14 September – 29 October 2011
4 New Burlington Place London W1

Sadie Coles HQ is delighted to present an exhibition of new works by Georg Herold. One of the most prominent German artists of the last three decades, Herold has long been identified as a key influence on artists in Europe and beyond. Both in terms of his multifaceted oeuvre (which spans sculpture, installation, photography, painting and video), and his sustained concern with the disjunction between appearance and language, Herold has simultaneously assimilated and given shape to some of the key conceptual trends of recent decades.

In his first show at Sadie Coles, Herold is exhibiting large-scale sculptures forged from wooden battens and canvas, alongside paintings made from caviar. The simple roof batten or lath has appeared in Herold's work since the beginning of his career in the mid-1970s as a physical and conceptual building block. It is one of a number of low-grade materials and found objects which characterise his sculptures (among them bricks, tights, tea strainers, and handbags). These latest works depict figures in various dynamic poses. Their armatures consist of sprawling amalgams of wooden blocks, recalling a series Herold made in the 1990s of battens joined in jagged arcs which mimicked pixellated lines. Several works are covered in tent-like skins of stretched, lacquered canvas which conceal this underlying structure while accentuating its blunt angularity.
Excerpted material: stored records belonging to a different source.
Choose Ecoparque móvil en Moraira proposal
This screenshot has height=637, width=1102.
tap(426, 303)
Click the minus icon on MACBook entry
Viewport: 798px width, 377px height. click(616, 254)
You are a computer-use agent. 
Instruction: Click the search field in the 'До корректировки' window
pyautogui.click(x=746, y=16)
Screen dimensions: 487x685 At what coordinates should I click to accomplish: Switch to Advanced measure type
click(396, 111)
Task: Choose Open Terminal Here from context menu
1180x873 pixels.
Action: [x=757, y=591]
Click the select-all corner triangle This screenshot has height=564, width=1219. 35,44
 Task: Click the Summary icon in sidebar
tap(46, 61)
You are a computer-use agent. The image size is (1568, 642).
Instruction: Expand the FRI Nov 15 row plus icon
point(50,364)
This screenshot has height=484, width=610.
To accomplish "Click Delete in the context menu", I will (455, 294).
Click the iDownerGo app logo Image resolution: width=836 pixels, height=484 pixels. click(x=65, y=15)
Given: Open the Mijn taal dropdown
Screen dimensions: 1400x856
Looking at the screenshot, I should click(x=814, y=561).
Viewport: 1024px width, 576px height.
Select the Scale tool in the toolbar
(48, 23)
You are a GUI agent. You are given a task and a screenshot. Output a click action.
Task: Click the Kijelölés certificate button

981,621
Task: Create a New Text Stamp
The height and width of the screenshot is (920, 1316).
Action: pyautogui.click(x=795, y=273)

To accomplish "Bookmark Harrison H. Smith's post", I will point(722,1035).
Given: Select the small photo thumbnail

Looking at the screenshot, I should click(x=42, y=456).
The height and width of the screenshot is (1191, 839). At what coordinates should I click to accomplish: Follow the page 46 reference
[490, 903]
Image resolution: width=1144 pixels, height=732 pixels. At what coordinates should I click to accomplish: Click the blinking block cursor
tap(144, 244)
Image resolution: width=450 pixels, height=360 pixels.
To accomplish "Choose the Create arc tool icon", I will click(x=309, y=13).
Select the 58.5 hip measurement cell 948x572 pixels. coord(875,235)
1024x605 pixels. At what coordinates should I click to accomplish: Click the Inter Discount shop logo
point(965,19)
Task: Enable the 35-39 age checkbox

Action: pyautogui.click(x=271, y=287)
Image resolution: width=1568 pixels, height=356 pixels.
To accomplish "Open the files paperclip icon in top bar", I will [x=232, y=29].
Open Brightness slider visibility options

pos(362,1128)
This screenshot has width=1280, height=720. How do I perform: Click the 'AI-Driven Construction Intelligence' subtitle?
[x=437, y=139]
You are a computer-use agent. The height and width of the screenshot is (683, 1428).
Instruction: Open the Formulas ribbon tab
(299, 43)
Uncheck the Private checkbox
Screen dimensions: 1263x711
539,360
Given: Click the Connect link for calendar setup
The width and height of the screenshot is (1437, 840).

In other works, the underlying bone structure is left exposed, as in Untitled (2008) – a representation of a figure leaning against (or spasmodically springing off) a wooden pyramid.

Herold's caviar paintings, which he has been making since the mid-1980s, epitomise his use of incongruous or displaced materials. While Herold has made a number of figurative portraits from caviar, these works echo the art informel abstraction of his earliest works in the substance. Like the wooden laths, the eggs are cellular building blocks: in Untitled (2011), they are variously clumped and dispersed to suggest cosmic or topographical expanses, while in a second large diptych three double helix shapes have been 'drawn' in caviar, reprising a motif that appears in Herold's seminal work Genetischer Eingriff in die Erbmasse bei Fr. Herold 1945 (1985) , where a wire double helix constitutes an oblique self-portrait.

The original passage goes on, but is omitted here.